Some of the presentations reported remarkably low F1 scores – for example, Daphne Chophard described a project to automatically expand abbreviations, but the F1 score was only 0.66, with a precision of just 0.50, compared to a baseline F1 score of 0.48. It seemed to be sufficient that method A represented an improvement on methodology B because the F1 score was higher – but it didn’t look as though either of the methodologies would produce very good results overall.
One of the more interesting developments was to use some aspect of AI as part of a project, for example Amal Alharbi (University of Sheffield) described using “query adaption”, not a term I am familiar with, but which seems to resemble the “learning to rank” tool described by some information retrieval companies to improve ranking of results from search engines.
Concerns about patient data seem to have led some projects to questionable directions, e.g. generating “synthetic” records. If the need to anonymise data leads to that data being unusable for analytics purposes, there is no point in the exercise.

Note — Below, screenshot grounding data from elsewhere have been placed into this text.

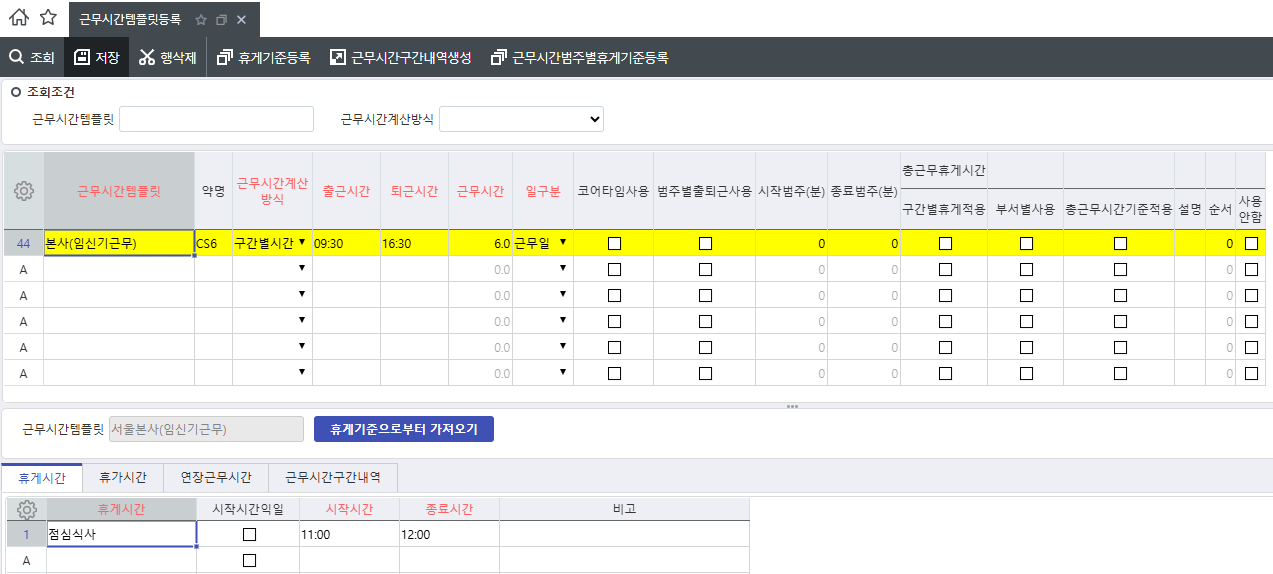Toggle 사용안함 checkbox in row 44
This screenshot has height=574, width=1273.
coord(1251,243)
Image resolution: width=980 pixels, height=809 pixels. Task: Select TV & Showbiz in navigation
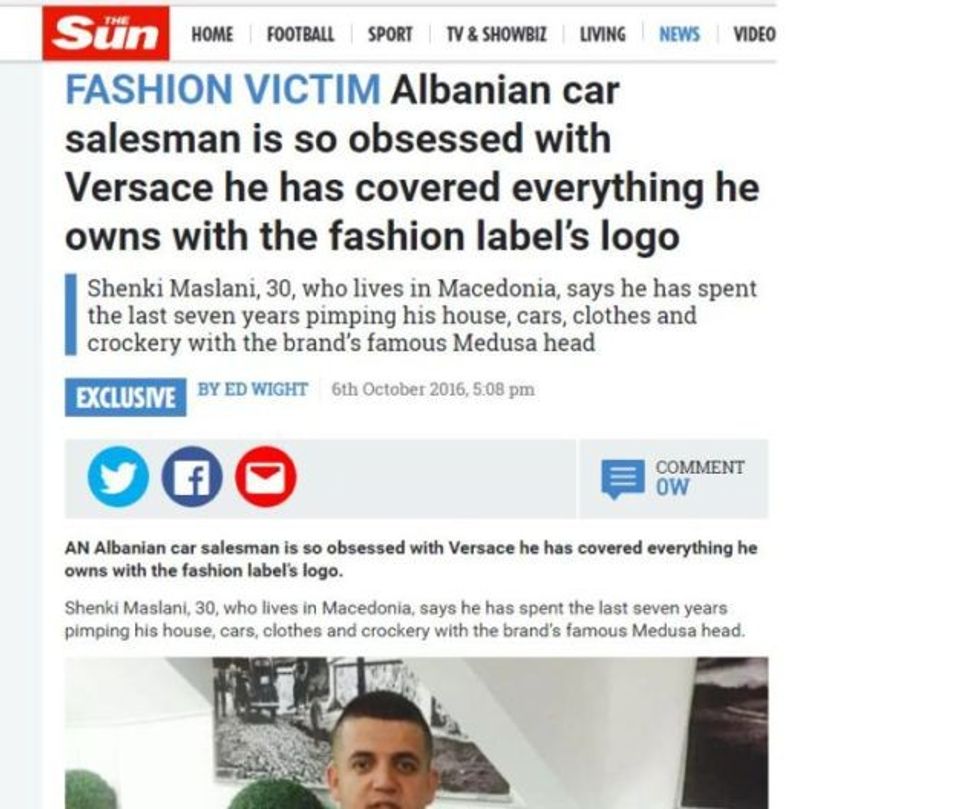tap(496, 34)
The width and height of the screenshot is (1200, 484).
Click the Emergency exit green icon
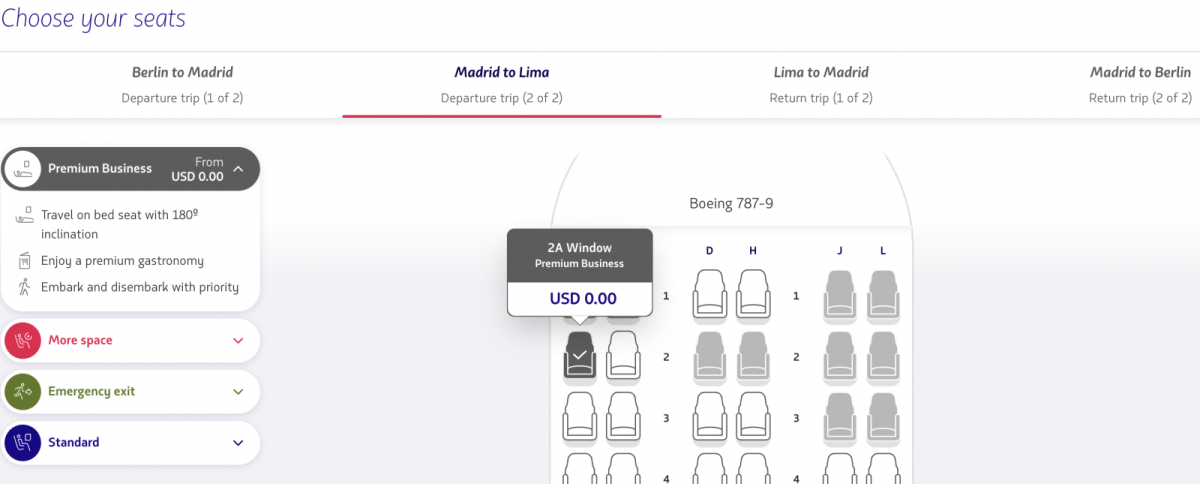click(23, 392)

The final keynote, by Hongfang Liu of the Mayo Clinic, communicated very clearly the need for combined solutions in this area. She used the term “digital health sciences” to describe the combination of data science, informatics and AI, to deliver effective solutions in this area. That trilogy of terms did not include clinical knowledge, but her gist was clear: healthcare solutions require a collaborative approach. But even in this talk you felt the need for greater clarity on recommendations. Comparing human and machine intelligence, she showed a table with strengths and weaknesses of each approach. Humans, for example, are fallible, while machines have no common sense; but she noted that machines create “legal and ethical concerns” without any corresponding strength or weakness with human intelligence. Machines may make visible the result of human bias and privacy issues, but they are symptoms rather than causes of such problems. Bias did not begin with the first machine algorithm.